[Records for finding displayed items]
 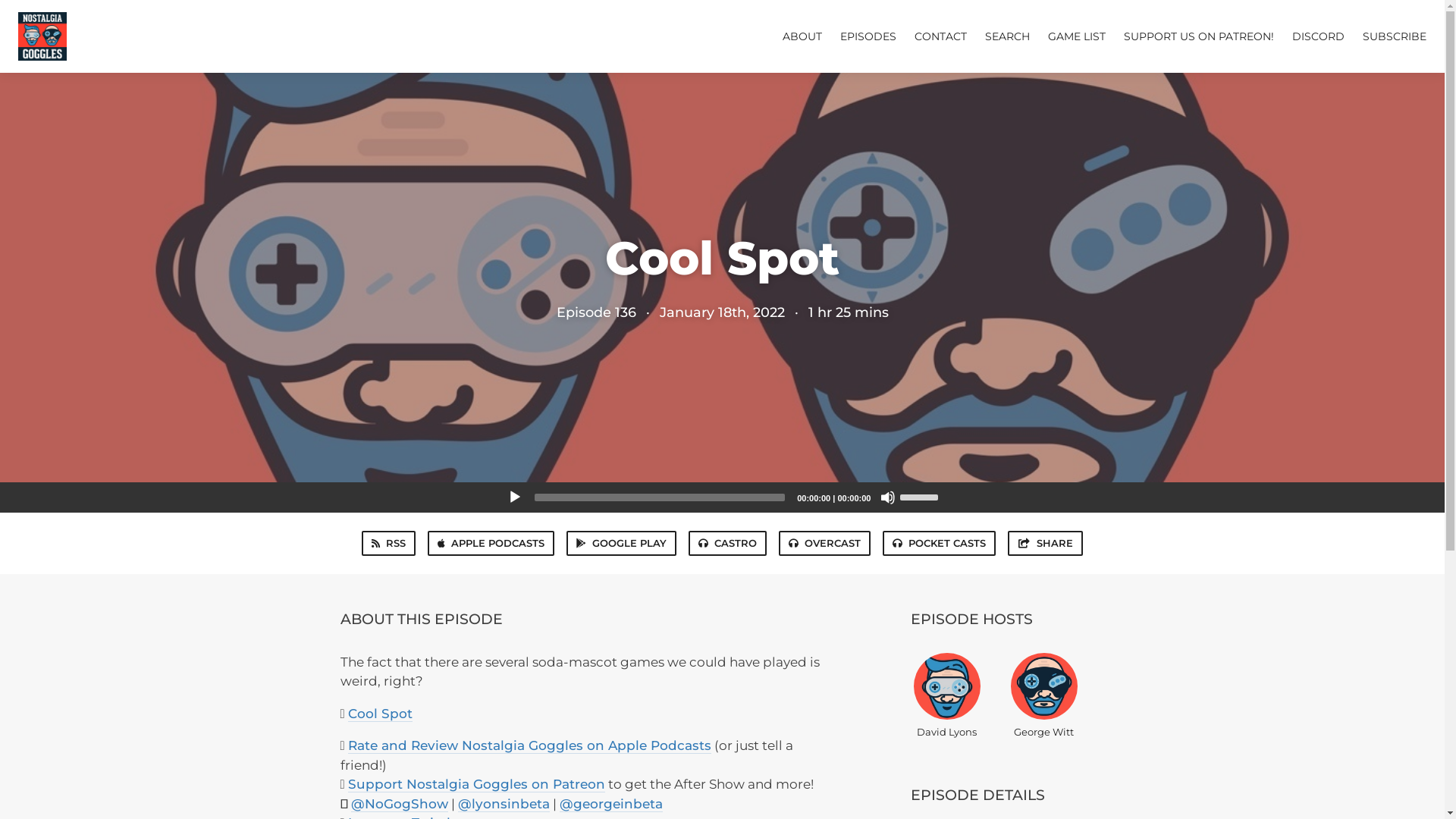 What do you see at coordinates (1394, 35) in the screenshot?
I see `'SUBSCRIBE'` at bounding box center [1394, 35].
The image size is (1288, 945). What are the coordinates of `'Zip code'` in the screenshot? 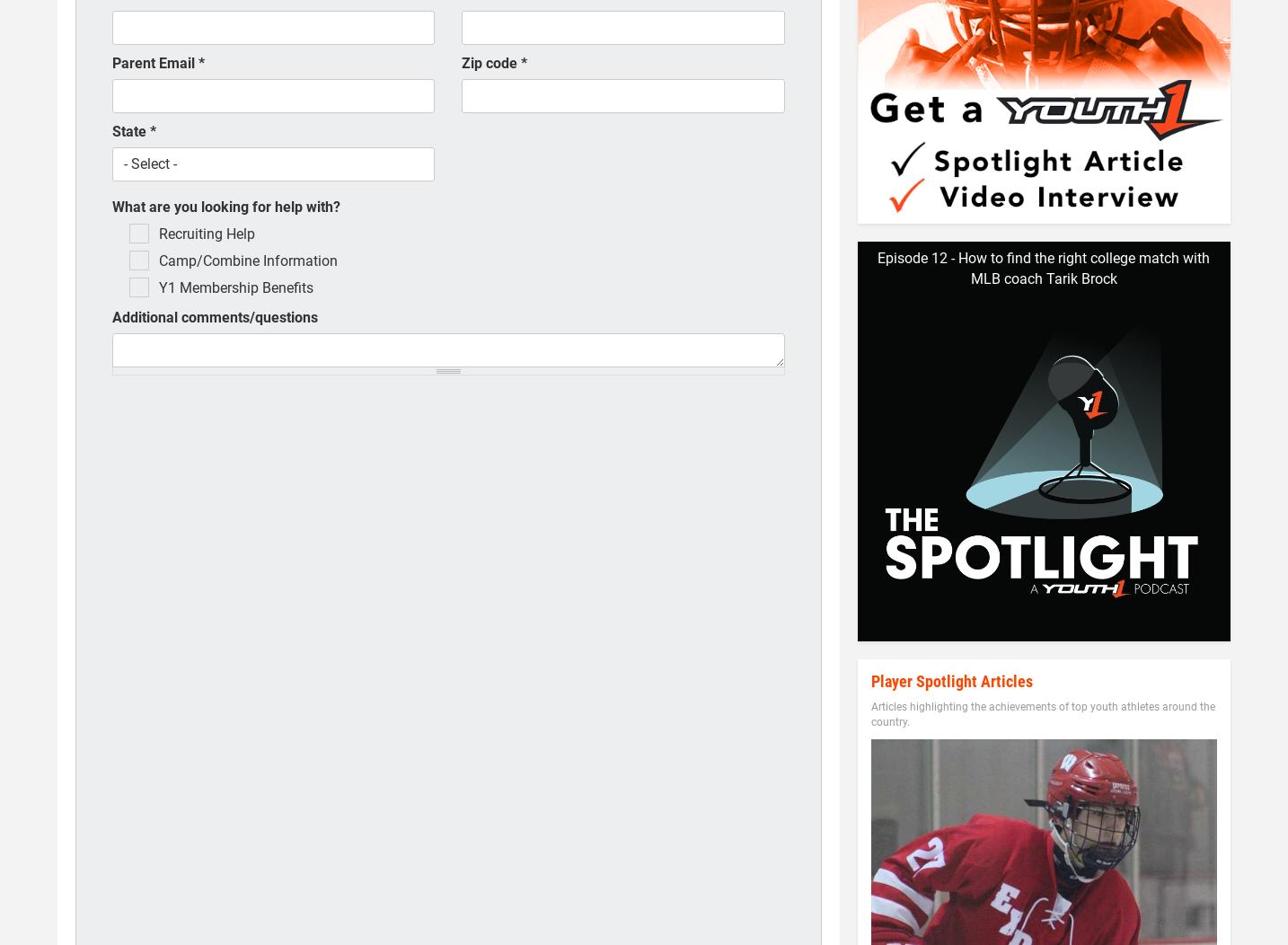 It's located at (490, 62).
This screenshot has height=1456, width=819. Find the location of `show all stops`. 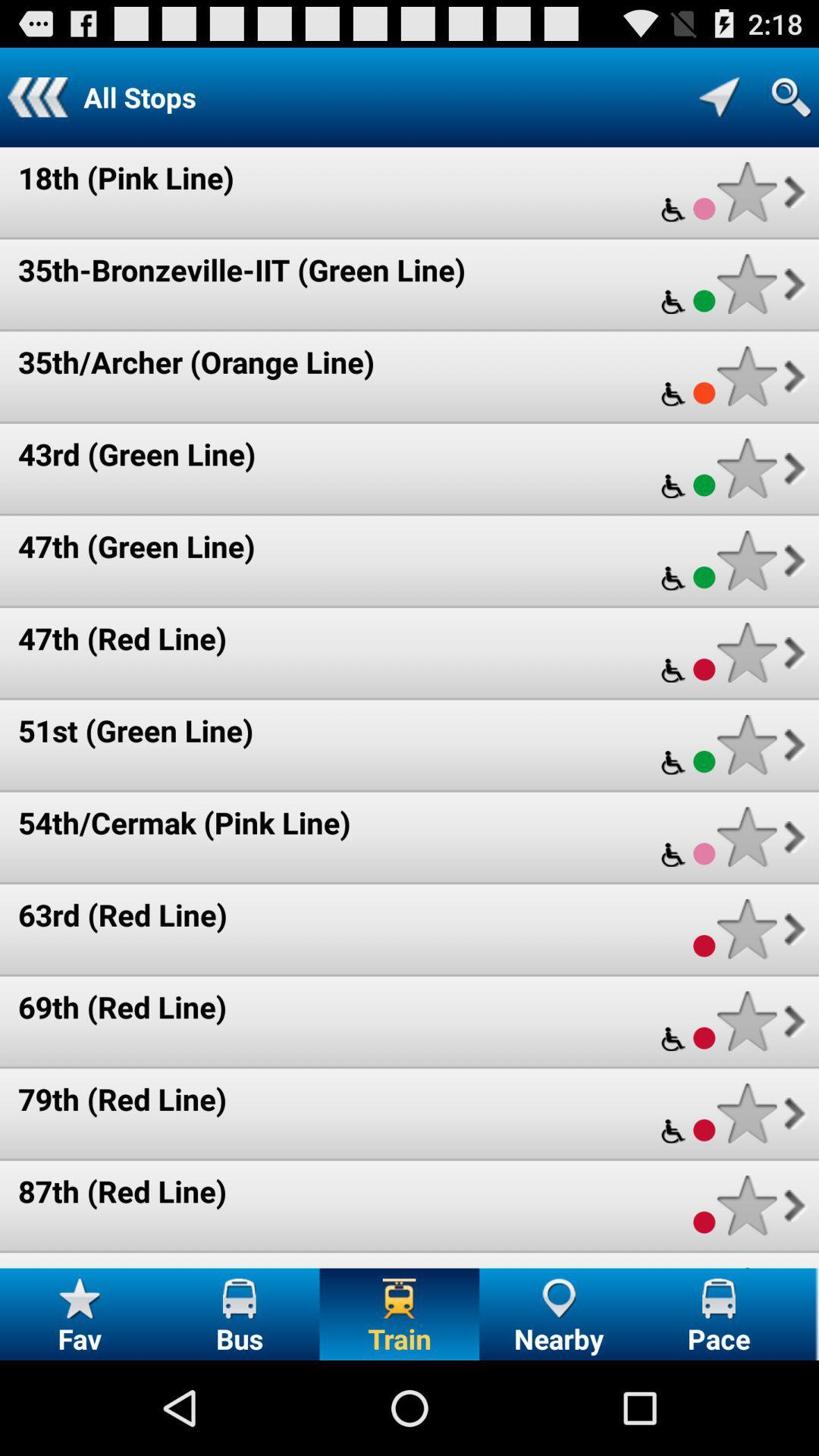

show all stops is located at coordinates (718, 96).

→ **AIM OF THE EXERCISE**
Copy out word for word the lines beginning with the one that contains "This screenshot has" and running through the final line, omitting the pictures.

→ **TASK SOLUTION**
This screenshot has height=1456, width=819. Find the location of `show all stops`. 

show all stops is located at coordinates (718, 96).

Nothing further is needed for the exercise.